The Jacksons Rock Manchester

"They wanted to tear down this family's name," the four remaining Jacksons told this paper recently, referring to the controversies which dogged their late brother Michael before his untimely death in 2009 – everything from unproven child molestation allegations to plastic surgery, iffy records and chimpanzees.

However, the Unity Tour – their first since 1984 – is their long overdue attempt to restore the Jackson surname to its once unassailable position as the most famous family name in pop, synonymous with some of the greatest pop music ever made.

This hour and a half long show threw everything into the task: Jacksons' songs, Michael's songs, 10-minute funk jams and stellar early 70s hits from when the four men onstage (plus Michael, then a golden-voiced child) formed the Jackson 5, and Motown label recordings such as I Want You Back and ABC laid the blueprints for how so much pop sounds today, from hip hop to One Direction.

The Jacksons were never quite the same once their little brother embarked on the solo career which peaked with 1983's Thriller – still the biggest selling album of all-time - and this gig somehow reached another level when he was in the room in some form – whether as songwriter or on screens, which prompted audience cries of "We love you Michael".

But opening stompers Can You Feel It – the 1980 hit which was recycled by acid house acts a decade later – and an uproarious Blame It on the Boogie provided early reminders of the Jacksons' formidable strengths without him, and turned the Apollo into a giant disco.

Jackie, Tito, Jermaine and Marlon now have a combined age of 233, but, in their glittering outfits, from Row Z at least, the world's biggest ever boy band barely looked older than Take That, had better voices and pulled off spinning dance moves which would put their younger successors in hospital.
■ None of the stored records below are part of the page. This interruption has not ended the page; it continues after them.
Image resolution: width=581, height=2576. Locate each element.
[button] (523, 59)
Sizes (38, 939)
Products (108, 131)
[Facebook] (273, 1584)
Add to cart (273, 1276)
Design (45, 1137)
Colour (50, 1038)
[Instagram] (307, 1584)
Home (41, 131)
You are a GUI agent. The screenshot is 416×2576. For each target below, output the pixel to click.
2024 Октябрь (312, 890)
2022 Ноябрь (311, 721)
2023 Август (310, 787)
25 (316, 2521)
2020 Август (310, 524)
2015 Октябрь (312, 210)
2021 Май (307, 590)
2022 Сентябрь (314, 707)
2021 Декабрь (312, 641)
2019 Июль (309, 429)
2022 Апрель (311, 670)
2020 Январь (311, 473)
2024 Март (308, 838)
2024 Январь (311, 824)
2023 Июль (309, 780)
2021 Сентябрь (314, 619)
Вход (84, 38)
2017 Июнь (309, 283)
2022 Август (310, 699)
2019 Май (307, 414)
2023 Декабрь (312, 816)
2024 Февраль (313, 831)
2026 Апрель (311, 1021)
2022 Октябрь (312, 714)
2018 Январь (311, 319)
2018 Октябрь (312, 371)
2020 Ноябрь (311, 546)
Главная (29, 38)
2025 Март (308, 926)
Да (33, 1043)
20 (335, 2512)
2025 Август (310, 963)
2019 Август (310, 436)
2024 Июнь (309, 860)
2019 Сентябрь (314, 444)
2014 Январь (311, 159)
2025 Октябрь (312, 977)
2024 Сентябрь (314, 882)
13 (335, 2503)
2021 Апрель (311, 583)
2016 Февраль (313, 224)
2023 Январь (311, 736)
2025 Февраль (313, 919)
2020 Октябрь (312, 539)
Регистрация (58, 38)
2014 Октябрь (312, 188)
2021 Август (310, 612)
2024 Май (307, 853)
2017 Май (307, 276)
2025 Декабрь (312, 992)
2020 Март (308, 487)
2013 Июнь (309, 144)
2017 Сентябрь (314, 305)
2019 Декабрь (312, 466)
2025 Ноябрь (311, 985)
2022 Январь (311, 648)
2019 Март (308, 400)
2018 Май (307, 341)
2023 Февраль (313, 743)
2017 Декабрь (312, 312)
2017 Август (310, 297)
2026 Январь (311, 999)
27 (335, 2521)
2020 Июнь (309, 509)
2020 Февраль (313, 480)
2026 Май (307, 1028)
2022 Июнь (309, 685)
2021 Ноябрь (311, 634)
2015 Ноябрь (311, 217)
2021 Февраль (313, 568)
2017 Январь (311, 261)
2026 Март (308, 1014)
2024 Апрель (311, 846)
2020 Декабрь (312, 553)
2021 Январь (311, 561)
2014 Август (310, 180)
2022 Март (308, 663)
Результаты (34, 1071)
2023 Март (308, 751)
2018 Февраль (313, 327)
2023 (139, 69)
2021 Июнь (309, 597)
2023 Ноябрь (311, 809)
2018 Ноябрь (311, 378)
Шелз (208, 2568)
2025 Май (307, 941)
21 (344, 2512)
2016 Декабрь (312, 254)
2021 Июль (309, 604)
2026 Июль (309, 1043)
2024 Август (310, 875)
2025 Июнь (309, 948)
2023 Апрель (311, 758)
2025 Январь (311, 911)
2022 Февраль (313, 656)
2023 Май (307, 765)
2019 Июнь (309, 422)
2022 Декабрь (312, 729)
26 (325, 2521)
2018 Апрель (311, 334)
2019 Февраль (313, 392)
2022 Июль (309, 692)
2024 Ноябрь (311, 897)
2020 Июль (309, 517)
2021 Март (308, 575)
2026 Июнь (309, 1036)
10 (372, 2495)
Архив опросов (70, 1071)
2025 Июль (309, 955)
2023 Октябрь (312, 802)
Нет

As their musicians skipped from funk to soul to rock to honeyed balladry, there was an innocence about songs such as Heaven Knows I Love You Girl and Michael's blissful Rock With You which combined with nostalgic images – the Jacksons on the cover of long-forgotten pop mags, or piled up asleep together on a bus as unwitting children in the midst of a global pop phenomenon. They were never a political band, but Man Of War sent a timeless pacifist message backed by the now rarely seen logo of the Campaign For Nuclear Disarmament.

There were moments of real emotion. A near-tearful Jermaine sang Michael's 1991 song Gone To Soon under images of his departed sibling, and the same brother's show stopping, massed arms-waving rendition of I'll Be There touched places few pop songs can reach.

I Want You Back may have been played "like we did it on the Ed Sullivan Show in 1969" but deserved more than a fleeting place in an admittedly sublime Jackson 5 medley. A Jermaine solo spot felt like a minor lull but operated as a calm before the storm. Michael's demise meant he never got to make his own live comeback, but extended funk renditions of Wanna Be Startin' Somethin' and Don't Stop 'Til You Get Enough provided a glimpse of what might have been, before the Jackson's own Shake Your Body (Down To The Ground) completed the process of quaking the building to its foundations.

Before this tour, Jackie Jackson talked of wanting to honour their catalogue and their brother with "integrity." When the last controversy has been forgotten and there are no longer any Jacksons left to sing, their songs will be remembered.